Introducing the Presto blog

June 28, 2019

Presto is a key piece of data infrastructure at many companies. The community has many ongoing projects for taking it to new levels of performance and functionality plus unique experience and insight into challenges of scale.

We are opening this blog as an informal channel for discussing our work as well as technology trends and issues that affect the big data and data warehouse world at large. Our development continues to take place at github and can thus be followed by everybody. Here we seek to have a channel that is more concise and interesting to a broader readership than github issues and code comments would be.

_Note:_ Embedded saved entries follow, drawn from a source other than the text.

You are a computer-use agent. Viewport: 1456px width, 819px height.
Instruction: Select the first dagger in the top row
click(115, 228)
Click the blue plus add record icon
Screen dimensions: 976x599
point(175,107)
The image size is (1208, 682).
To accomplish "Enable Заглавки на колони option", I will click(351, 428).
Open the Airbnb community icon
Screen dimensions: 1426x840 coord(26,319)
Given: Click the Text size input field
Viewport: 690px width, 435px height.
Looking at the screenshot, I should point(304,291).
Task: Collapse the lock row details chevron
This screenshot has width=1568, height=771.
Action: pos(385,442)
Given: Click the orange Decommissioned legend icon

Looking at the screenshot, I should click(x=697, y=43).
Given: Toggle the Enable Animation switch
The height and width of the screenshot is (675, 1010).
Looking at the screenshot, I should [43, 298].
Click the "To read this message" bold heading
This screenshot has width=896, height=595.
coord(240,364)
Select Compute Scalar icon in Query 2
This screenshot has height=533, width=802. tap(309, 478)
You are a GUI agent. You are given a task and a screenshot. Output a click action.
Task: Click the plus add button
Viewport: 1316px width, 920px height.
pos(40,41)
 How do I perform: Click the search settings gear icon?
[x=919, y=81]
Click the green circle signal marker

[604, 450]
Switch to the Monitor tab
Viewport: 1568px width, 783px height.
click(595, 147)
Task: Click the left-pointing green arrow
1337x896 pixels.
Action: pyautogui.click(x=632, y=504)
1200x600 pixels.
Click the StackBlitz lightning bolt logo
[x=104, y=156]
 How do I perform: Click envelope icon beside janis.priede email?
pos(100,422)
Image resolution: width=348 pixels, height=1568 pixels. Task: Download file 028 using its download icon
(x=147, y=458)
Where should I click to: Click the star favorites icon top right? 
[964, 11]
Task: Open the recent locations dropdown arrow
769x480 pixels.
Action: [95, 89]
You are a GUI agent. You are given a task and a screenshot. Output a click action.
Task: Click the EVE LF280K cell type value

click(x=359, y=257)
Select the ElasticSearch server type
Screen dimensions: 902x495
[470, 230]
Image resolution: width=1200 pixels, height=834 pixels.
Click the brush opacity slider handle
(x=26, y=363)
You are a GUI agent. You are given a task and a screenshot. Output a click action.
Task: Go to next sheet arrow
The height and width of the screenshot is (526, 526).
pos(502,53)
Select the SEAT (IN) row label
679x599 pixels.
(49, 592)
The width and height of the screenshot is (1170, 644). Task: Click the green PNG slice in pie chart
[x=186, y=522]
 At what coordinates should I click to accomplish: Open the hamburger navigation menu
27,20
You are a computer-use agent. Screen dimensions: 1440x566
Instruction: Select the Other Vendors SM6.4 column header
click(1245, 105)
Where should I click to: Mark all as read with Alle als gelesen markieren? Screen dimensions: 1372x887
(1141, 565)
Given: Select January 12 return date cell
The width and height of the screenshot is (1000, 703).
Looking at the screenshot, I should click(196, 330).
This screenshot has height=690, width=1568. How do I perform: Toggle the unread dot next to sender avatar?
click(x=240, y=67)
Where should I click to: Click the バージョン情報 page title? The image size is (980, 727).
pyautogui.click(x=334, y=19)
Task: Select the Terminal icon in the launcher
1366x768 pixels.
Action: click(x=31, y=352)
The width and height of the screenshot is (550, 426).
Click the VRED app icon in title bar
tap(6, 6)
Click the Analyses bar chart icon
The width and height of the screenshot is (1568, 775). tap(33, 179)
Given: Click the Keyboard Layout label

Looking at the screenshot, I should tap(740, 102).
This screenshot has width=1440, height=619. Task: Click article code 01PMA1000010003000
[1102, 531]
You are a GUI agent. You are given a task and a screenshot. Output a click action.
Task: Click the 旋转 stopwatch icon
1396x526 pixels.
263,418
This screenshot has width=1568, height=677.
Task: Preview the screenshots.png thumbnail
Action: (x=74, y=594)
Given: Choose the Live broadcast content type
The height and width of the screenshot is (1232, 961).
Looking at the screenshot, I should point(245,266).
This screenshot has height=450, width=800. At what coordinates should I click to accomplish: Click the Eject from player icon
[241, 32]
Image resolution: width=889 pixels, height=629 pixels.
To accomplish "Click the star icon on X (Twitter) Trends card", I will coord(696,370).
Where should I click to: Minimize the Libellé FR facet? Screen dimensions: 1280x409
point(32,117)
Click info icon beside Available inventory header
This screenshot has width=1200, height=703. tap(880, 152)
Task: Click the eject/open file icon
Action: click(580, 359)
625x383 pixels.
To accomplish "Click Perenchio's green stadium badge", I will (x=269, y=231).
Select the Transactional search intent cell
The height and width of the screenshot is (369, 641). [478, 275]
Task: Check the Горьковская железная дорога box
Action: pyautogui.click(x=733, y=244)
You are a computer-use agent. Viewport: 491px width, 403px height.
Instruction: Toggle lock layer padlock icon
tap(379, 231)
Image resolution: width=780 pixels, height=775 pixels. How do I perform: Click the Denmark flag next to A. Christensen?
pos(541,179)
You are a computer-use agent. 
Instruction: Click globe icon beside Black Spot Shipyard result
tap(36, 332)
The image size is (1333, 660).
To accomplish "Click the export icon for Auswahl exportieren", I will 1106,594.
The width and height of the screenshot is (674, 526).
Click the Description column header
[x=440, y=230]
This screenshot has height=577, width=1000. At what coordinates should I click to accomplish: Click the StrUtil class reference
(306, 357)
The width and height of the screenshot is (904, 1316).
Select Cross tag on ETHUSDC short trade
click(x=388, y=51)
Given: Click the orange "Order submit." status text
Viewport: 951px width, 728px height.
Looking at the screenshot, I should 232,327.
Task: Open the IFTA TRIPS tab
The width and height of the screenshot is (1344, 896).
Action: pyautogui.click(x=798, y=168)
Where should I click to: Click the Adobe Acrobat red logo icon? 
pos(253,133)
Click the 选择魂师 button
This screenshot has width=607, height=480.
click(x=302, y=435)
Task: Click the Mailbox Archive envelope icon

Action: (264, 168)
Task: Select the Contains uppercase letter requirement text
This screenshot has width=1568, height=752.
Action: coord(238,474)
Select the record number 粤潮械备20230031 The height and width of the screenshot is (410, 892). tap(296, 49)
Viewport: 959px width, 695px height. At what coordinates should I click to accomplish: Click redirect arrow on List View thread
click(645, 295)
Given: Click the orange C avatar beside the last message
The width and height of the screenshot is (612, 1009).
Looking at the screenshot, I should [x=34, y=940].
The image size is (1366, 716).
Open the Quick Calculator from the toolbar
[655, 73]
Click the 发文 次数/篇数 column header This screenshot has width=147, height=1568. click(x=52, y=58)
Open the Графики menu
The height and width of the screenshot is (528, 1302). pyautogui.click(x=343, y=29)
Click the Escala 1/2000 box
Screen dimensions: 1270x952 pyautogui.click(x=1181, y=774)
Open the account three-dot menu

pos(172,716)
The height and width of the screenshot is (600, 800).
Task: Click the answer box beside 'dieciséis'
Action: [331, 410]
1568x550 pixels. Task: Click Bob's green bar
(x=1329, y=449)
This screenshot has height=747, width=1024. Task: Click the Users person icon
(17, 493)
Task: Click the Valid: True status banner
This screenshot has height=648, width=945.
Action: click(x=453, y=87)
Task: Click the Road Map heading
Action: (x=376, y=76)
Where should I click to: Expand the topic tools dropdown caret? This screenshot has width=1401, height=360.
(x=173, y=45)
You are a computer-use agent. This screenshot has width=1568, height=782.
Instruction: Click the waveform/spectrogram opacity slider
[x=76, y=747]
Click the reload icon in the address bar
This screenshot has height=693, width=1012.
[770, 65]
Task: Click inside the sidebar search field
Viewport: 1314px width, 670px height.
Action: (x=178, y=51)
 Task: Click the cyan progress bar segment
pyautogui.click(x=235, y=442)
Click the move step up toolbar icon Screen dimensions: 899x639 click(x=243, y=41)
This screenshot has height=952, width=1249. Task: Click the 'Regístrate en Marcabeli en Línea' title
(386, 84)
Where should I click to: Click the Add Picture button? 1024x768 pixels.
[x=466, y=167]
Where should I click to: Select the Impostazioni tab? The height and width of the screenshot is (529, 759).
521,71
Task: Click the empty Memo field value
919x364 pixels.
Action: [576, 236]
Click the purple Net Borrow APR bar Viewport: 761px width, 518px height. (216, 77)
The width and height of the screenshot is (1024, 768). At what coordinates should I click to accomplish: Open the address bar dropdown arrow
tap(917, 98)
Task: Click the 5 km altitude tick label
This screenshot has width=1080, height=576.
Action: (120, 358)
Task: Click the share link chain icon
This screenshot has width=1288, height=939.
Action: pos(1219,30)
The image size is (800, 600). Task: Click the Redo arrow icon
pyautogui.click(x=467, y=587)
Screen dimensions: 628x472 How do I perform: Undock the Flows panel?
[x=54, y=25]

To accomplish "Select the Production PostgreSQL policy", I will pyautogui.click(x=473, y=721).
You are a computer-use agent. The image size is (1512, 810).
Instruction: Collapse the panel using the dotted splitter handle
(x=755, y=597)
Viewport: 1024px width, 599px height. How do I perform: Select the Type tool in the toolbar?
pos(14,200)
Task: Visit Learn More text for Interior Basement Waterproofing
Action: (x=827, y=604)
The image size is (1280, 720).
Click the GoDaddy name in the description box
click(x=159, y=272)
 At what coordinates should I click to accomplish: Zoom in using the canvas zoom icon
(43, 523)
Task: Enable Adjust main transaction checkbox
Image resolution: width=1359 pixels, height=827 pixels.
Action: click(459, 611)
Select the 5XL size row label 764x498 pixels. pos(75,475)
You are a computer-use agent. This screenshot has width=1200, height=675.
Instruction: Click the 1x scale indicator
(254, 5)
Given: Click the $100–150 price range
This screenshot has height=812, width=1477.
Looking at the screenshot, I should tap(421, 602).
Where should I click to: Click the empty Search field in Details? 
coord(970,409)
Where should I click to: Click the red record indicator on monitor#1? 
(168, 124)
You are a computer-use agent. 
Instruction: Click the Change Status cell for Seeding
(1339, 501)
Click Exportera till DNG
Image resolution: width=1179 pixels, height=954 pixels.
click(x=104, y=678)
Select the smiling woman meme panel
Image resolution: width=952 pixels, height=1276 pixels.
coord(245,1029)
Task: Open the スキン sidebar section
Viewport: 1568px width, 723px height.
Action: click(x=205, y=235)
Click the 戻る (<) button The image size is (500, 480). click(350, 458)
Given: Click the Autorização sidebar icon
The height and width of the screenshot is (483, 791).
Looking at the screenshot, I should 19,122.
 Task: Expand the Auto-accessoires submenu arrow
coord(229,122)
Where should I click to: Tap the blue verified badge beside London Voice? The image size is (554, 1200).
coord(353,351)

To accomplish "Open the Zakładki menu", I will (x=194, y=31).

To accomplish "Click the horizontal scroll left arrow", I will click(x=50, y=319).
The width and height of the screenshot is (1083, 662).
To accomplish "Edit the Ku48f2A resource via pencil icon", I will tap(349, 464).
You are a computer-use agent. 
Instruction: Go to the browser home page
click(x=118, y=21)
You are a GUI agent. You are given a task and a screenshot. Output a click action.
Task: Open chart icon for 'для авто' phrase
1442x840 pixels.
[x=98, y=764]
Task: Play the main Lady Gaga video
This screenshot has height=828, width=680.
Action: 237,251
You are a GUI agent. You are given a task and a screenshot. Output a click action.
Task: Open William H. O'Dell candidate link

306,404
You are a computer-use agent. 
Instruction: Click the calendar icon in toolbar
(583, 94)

We have current projects like Aria Presto for doubling CPU efficiency and Presto Unlimited for enabling fault tolerant execution of very large queries. We are running one of the world’s largest data warehouses and thus have a unique perspective on platform technologies, e.g. C++ vs. Java, data analytics usage patterns, integration of machine learning and database, data center infrastructure for supporting these and much more. Some of the big questions we are facing have to do with optimizing infrastructure at scale and designing the future of interoperable file formats and metadata. Today we are running ORC on Presto and Spark and system specific file formats for diverse online systems. We are constantly navigating the strait between universality and specialization and keep looking for ways to generalize while advancing functionality and performance.

The Presto user and developer community involves many of the world’s leading technology players. There is exciting work in progress around Presto at many of these companies. We look forward to tracking these too here. Articles from the Presto world are welcome. Stay tuned for everything Presto.